- [Task to complete]: Print the records exactly as given.

/---

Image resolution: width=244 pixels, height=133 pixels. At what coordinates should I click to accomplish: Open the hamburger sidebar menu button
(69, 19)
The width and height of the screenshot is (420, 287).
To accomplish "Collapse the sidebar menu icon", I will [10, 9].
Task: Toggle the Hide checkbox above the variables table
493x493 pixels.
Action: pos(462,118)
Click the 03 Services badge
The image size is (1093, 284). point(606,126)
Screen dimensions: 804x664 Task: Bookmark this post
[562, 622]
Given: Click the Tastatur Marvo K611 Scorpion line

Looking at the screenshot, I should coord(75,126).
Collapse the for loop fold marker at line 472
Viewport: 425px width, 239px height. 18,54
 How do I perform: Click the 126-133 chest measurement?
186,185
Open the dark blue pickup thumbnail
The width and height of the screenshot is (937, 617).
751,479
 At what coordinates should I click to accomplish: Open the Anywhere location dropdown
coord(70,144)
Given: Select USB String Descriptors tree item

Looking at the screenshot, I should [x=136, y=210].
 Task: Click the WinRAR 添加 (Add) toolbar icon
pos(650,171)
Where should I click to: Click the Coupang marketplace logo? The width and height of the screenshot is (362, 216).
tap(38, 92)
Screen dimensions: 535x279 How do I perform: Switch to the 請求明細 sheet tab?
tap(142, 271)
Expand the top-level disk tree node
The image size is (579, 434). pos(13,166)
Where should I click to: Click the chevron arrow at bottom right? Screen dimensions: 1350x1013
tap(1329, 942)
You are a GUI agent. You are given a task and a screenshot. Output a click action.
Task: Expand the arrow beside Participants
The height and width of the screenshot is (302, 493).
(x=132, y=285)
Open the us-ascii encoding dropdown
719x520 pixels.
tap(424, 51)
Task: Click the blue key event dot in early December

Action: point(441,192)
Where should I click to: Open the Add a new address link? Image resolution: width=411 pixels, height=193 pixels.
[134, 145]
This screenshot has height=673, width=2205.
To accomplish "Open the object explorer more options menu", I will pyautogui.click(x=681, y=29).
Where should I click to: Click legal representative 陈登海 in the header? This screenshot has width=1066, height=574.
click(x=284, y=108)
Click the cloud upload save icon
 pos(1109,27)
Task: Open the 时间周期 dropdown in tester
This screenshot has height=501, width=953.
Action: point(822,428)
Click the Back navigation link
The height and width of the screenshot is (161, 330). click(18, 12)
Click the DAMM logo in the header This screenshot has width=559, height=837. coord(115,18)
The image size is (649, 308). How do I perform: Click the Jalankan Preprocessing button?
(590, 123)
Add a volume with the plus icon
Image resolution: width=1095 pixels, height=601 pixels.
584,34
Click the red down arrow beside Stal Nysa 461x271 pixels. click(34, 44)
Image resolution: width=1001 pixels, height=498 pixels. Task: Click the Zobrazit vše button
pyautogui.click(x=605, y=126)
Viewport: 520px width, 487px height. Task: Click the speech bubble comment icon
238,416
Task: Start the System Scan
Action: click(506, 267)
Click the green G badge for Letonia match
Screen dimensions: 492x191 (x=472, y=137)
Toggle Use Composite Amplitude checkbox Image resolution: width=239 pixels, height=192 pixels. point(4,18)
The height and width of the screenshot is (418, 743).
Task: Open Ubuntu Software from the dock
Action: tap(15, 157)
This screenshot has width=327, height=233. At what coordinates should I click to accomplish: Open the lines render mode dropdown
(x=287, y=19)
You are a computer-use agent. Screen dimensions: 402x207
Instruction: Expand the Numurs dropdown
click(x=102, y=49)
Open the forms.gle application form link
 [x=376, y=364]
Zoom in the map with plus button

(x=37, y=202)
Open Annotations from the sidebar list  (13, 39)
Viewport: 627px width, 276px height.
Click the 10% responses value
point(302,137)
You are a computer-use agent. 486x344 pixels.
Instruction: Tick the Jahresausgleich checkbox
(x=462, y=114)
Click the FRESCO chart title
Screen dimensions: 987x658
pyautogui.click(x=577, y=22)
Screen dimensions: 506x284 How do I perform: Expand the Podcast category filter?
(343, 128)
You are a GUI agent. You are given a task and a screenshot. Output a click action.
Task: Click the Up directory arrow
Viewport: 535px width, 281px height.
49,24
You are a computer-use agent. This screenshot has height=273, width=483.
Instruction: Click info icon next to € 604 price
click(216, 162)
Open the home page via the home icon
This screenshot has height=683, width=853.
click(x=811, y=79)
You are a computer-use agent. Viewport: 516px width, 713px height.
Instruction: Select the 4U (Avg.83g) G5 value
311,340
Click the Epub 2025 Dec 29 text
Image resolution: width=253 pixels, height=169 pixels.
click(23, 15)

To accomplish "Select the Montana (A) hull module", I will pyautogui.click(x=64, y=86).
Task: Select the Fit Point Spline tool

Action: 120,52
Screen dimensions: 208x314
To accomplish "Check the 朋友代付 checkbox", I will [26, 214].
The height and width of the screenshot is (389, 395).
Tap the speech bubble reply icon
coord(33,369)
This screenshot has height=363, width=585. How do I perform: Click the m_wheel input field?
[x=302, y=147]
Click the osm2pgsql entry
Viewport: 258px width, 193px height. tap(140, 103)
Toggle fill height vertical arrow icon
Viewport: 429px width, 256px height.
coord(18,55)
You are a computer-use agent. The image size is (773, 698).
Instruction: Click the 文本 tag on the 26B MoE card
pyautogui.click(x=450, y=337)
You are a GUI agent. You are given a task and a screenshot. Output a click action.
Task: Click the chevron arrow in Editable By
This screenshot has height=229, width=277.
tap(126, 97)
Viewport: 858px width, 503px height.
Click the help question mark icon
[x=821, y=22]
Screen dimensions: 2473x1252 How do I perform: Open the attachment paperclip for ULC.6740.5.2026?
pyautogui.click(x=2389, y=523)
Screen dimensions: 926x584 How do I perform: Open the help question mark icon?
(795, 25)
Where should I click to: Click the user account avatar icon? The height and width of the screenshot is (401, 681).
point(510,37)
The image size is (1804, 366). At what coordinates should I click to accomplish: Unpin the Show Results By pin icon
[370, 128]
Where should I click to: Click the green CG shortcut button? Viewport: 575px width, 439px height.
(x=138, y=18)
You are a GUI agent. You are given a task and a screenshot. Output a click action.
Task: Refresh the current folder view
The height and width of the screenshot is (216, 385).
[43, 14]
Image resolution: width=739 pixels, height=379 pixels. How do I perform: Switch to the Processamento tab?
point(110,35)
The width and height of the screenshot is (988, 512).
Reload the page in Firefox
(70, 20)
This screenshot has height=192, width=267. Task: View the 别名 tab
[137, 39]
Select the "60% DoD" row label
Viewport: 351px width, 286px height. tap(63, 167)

\---

- [Response for this exercise]:
Image resolution: width=244 pixels, height=133 pixels. At what coordinates should I click to accomplish: Open the hamburger sidebar menu button
(69, 19)
The width and height of the screenshot is (420, 287).
To accomplish "Collapse the sidebar menu icon", I will [10, 9].
Task: Toggle the Hide checkbox above the variables table
493x493 pixels.
Action: pos(462,118)
Click the 03 Services badge
The image size is (1093, 284). point(606,126)
Screen dimensions: 804x664 Task: Bookmark this post
[562, 622]
Given: Click the Tastatur Marvo K611 Scorpion line

Looking at the screenshot, I should coord(75,126).
Collapse the for loop fold marker at line 472
Viewport: 425px width, 239px height. 18,54
 How do I perform: Click the 126-133 chest measurement?
186,185
Open the dark blue pickup thumbnail
The width and height of the screenshot is (937, 617).
751,479
 At what coordinates should I click to accomplish: Open the Anywhere location dropdown
coord(70,144)
Given: Select USB String Descriptors tree item

Looking at the screenshot, I should [x=136, y=210].
 Task: Click the WinRAR 添加 (Add) toolbar icon
pos(650,171)
Where should I click to: Click the Coupang marketplace logo? The width and height of the screenshot is (362, 216).
tap(38, 92)
Screen dimensions: 535x279 How do I perform: Switch to the 請求明細 sheet tab?
tap(142, 271)
Expand the top-level disk tree node
The image size is (579, 434). pos(13,166)
Where should I click to: Click the chevron arrow at bottom right? Screen dimensions: 1350x1013
tap(1329, 942)
You are a GUI agent. You are given a task and a screenshot. Output a click action.
Task: Expand the arrow beside Participants
The height and width of the screenshot is (302, 493).
(x=132, y=285)
Open the us-ascii encoding dropdown
719x520 pixels.
tap(424, 51)
Task: Click the blue key event dot in early December

Action: point(441,192)
Where should I click to: Open the Add a new address link? Image resolution: width=411 pixels, height=193 pixels.
[134, 145]
This screenshot has height=673, width=2205.
To accomplish "Open the object explorer more options menu", I will pyautogui.click(x=681, y=29).
Where should I click to: Click legal representative 陈登海 in the header? This screenshot has width=1066, height=574.
click(x=284, y=108)
Click the cloud upload save icon
 pos(1109,27)
Task: Open the 时间周期 dropdown in tester
This screenshot has height=501, width=953.
Action: point(822,428)
Click the Back navigation link
The height and width of the screenshot is (161, 330). click(18, 12)
Click the DAMM logo in the header This screenshot has width=559, height=837. coord(115,18)
The image size is (649, 308). How do I perform: Click the Jalankan Preprocessing button?
(590, 123)
Add a volume with the plus icon
Image resolution: width=1095 pixels, height=601 pixels.
584,34
Click the red down arrow beside Stal Nysa 461x271 pixels. click(34, 44)
Image resolution: width=1001 pixels, height=498 pixels. Task: Click the Zobrazit vše button
pyautogui.click(x=605, y=126)
Viewport: 520px width, 487px height. Task: Click the speech bubble comment icon
238,416
Task: Start the System Scan
Action: click(506, 267)
Click the green G badge for Letonia match
Screen dimensions: 492x191 (x=472, y=137)
Toggle Use Composite Amplitude checkbox Image resolution: width=239 pixels, height=192 pixels. point(4,18)
The height and width of the screenshot is (418, 743).
Task: Open Ubuntu Software from the dock
Action: tap(15, 157)
This screenshot has width=327, height=233. At what coordinates should I click to accomplish: Open the lines render mode dropdown
(x=287, y=19)
You are a computer-use agent. Screen dimensions: 402x207
Instruction: Expand the Numurs dropdown
click(x=102, y=49)
Open the forms.gle application form link
 [x=376, y=364]
Zoom in the map with plus button

(x=37, y=202)
Open Annotations from the sidebar list  (13, 39)
Viewport: 627px width, 276px height.
Click the 10% responses value
point(302,137)
You are a computer-use agent. 486x344 pixels.
Instruction: Tick the Jahresausgleich checkbox
(x=462, y=114)
Click the FRESCO chart title
Screen dimensions: 987x658
pyautogui.click(x=577, y=22)
Screen dimensions: 506x284 How do I perform: Expand the Podcast category filter?
(343, 128)
You are a GUI agent. You are given a task and a screenshot. Output a click action.
Task: Click the Up directory arrow
Viewport: 535px width, 281px height.
49,24
You are a computer-use agent. This screenshot has height=273, width=483.
Instruction: Click info icon next to € 604 price
click(216, 162)
Open the home page via the home icon
This screenshot has height=683, width=853.
click(x=811, y=79)
You are a computer-use agent. Viewport: 516px width, 713px height.
Instruction: Select the 4U (Avg.83g) G5 value
311,340
Click the Epub 2025 Dec 29 text
Image resolution: width=253 pixels, height=169 pixels.
click(23, 15)

To accomplish "Select the Montana (A) hull module", I will pyautogui.click(x=64, y=86).
Task: Select the Fit Point Spline tool

Action: 120,52
Screen dimensions: 208x314
To accomplish "Check the 朋友代付 checkbox", I will [26, 214].
The height and width of the screenshot is (389, 395).
Tap the speech bubble reply icon
coord(33,369)
This screenshot has height=363, width=585. How do I perform: Click the m_wheel input field?
[x=302, y=147]
Click the osm2pgsql entry
Viewport: 258px width, 193px height. tap(140, 103)
Toggle fill height vertical arrow icon
Viewport: 429px width, 256px height.
coord(18,55)
You are a computer-use agent. The image size is (773, 698).
Instruction: Click the 文本 tag on the 26B MoE card
pyautogui.click(x=450, y=337)
You are a GUI agent. You are given a task and a screenshot. Output a click action.
Task: Click the chevron arrow in Editable By
This screenshot has height=229, width=277.
tap(126, 97)
Viewport: 858px width, 503px height.
Click the help question mark icon
[x=821, y=22]
Screen dimensions: 2473x1252 How do I perform: Open the attachment paperclip for ULC.6740.5.2026?
pyautogui.click(x=2389, y=523)
Screen dimensions: 926x584 How do I perform: Open the help question mark icon?
(795, 25)
Where should I click to: Click the user account avatar icon? The height and width of the screenshot is (401, 681).
point(510,37)
The image size is (1804, 366). At what coordinates should I click to accomplish: Unpin the Show Results By pin icon
[370, 128]
Where should I click to: Click the green CG shortcut button? Viewport: 575px width, 439px height.
(x=138, y=18)
You are a GUI agent. You are given a task and a screenshot. Output a click action.
Task: Refresh the current folder view
The height and width of the screenshot is (216, 385).
[43, 14]
Image resolution: width=739 pixels, height=379 pixels. How do I perform: Switch to the Processamento tab?
point(110,35)
The width and height of the screenshot is (988, 512).
Reload the page in Firefox
(70, 20)
This screenshot has height=192, width=267. Task: View the 别名 tab
[137, 39]
Select the "60% DoD" row label
Viewport: 351px width, 286px height. tap(63, 167)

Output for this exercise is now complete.